1951 film by Jules White

Don't Throw That Knife is a 1951 short subject directed by Jules White starring American slapstick comedy team The Three Stooges (Moe Howard, Larry Fine and Shemp Howard). It is the 131st entry in the series released by Columbia Pictures starring the comedians, who released 190 shorts for the studio between 1934 and 1959.

==Plot==
While conducting a census in an apartment complex, the Stooges encounter Mrs. Lucy Wyckoff, a member of a husband-and-wife Magician Troupe. They soon discover that Mrs. Wyckoff's husband, Mr. Wyckoff, is not only her performance partner but also harbors an intense jealousy, manifesting in a propensity for lethal knife-throwing against perceived romantic rivals.

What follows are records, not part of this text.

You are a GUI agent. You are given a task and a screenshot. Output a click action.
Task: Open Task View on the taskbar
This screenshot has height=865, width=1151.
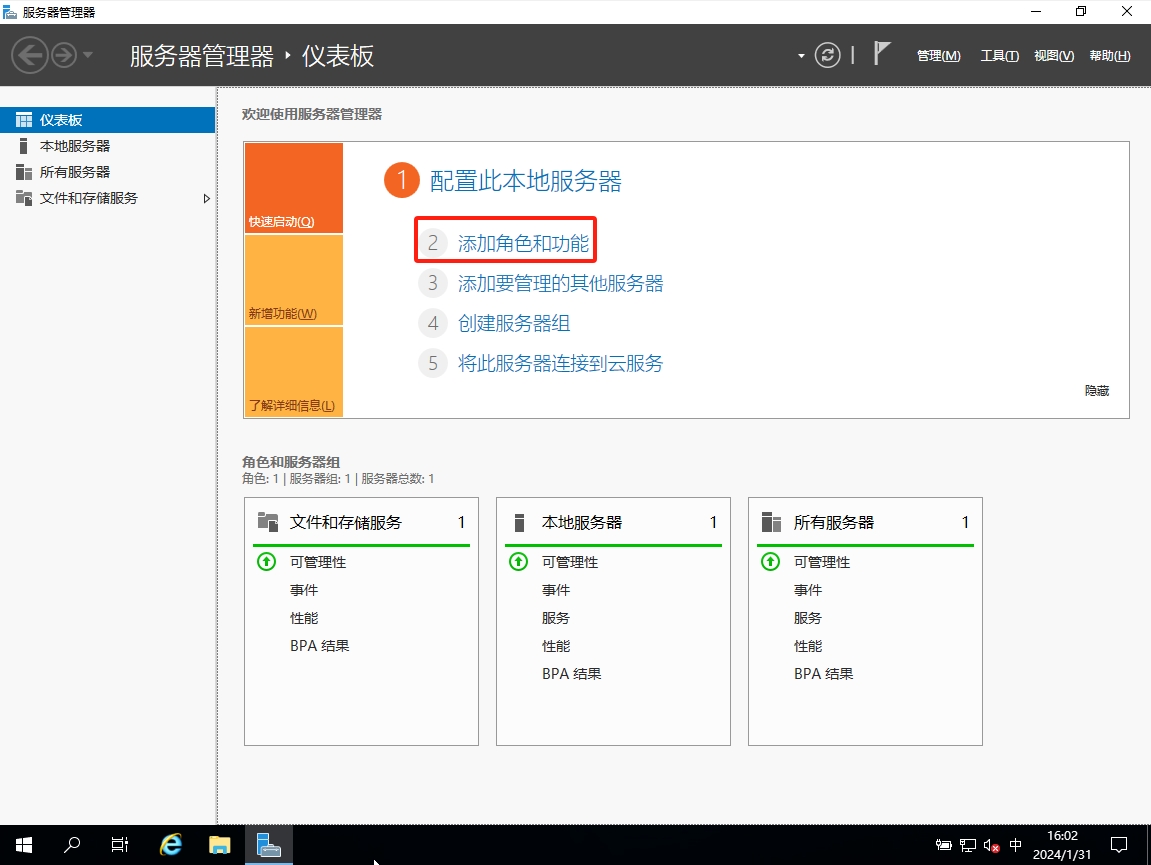tap(120, 845)
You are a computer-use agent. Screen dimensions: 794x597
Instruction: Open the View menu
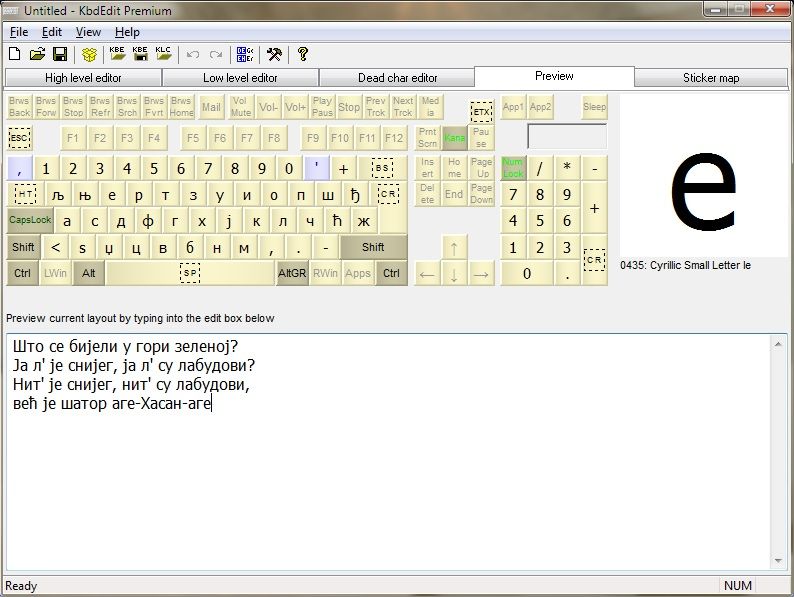point(88,32)
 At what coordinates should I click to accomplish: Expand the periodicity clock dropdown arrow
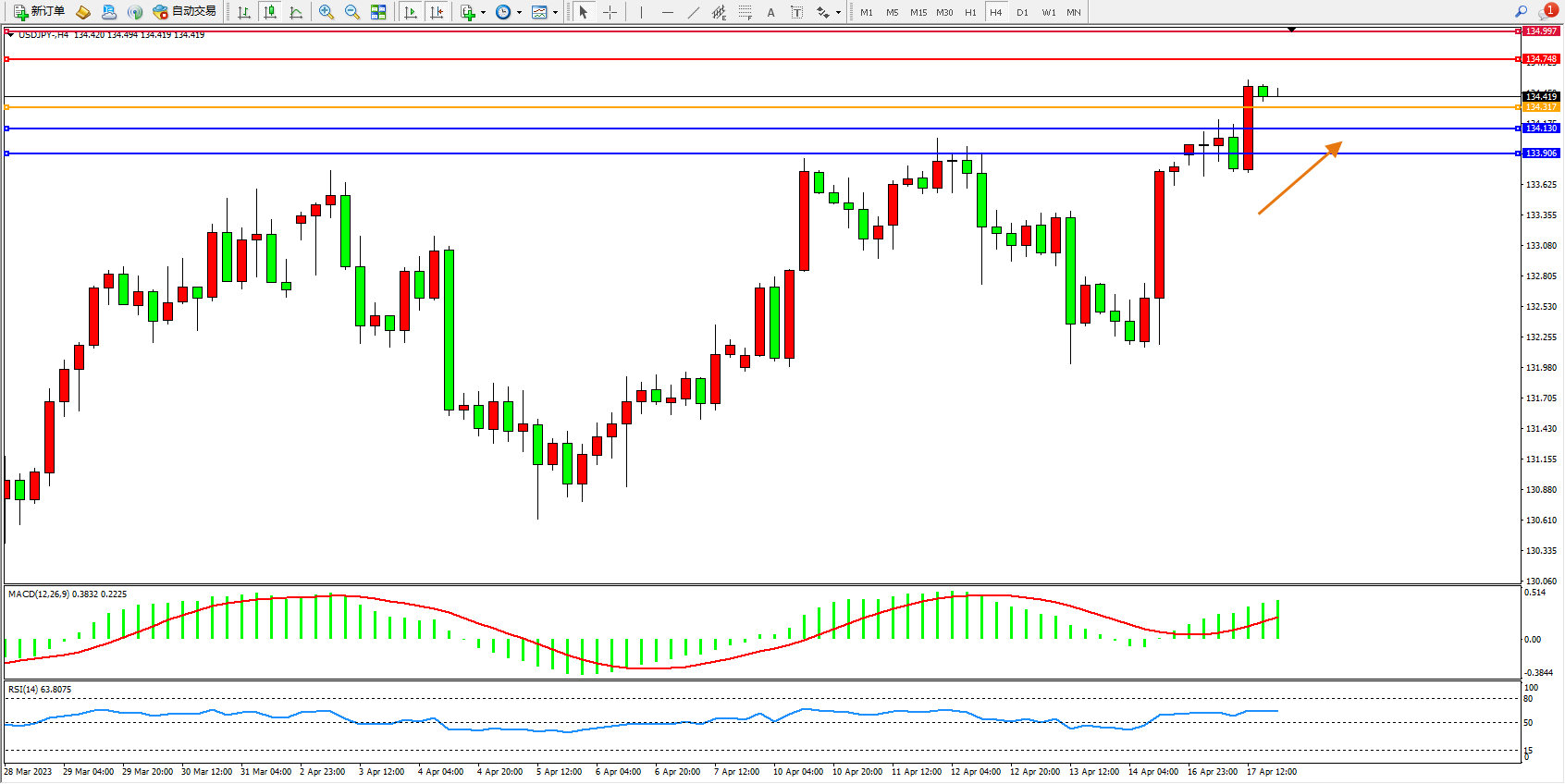pyautogui.click(x=519, y=13)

Upon Mr. Wyckoff's return home, the Stooges attempt unsuccessfully to evade his menacing presence. Faced with imminent danger, they hastily retreat and alert the authorities regarding Mr. Wyckoff's threatening behavior.

==Cast==
- Shemp Howard as Shemp
- Larry Fine as Larry
- Moe Howard as Moe
- Jean Willes as Lucy Wycoff
- Dick Curtis as Mr. Wycoff

==Production notes==
"Don't Throw That Knife" was filmed on June 20–22, 1950. The film title is officially listed with quotation marks around it (as in "Don't Throw That Knife").

Author Michael Fleming observed that Don't Throw That Knife marked the first significantly subpar entry in the series directed by Jules White. White had been alternating directorial duties with Edward Bernds whose contributions displayed a discernible polish that White's work was starting to lack. By the following year, a power struggle erupted at Columbia Pictures, leading to the departure of both Bernds and producer Hugh McCollum. Consequently, White became the sole director of the Stooges' films from late 1952 until 1957, when the trio's contract with the studio expired.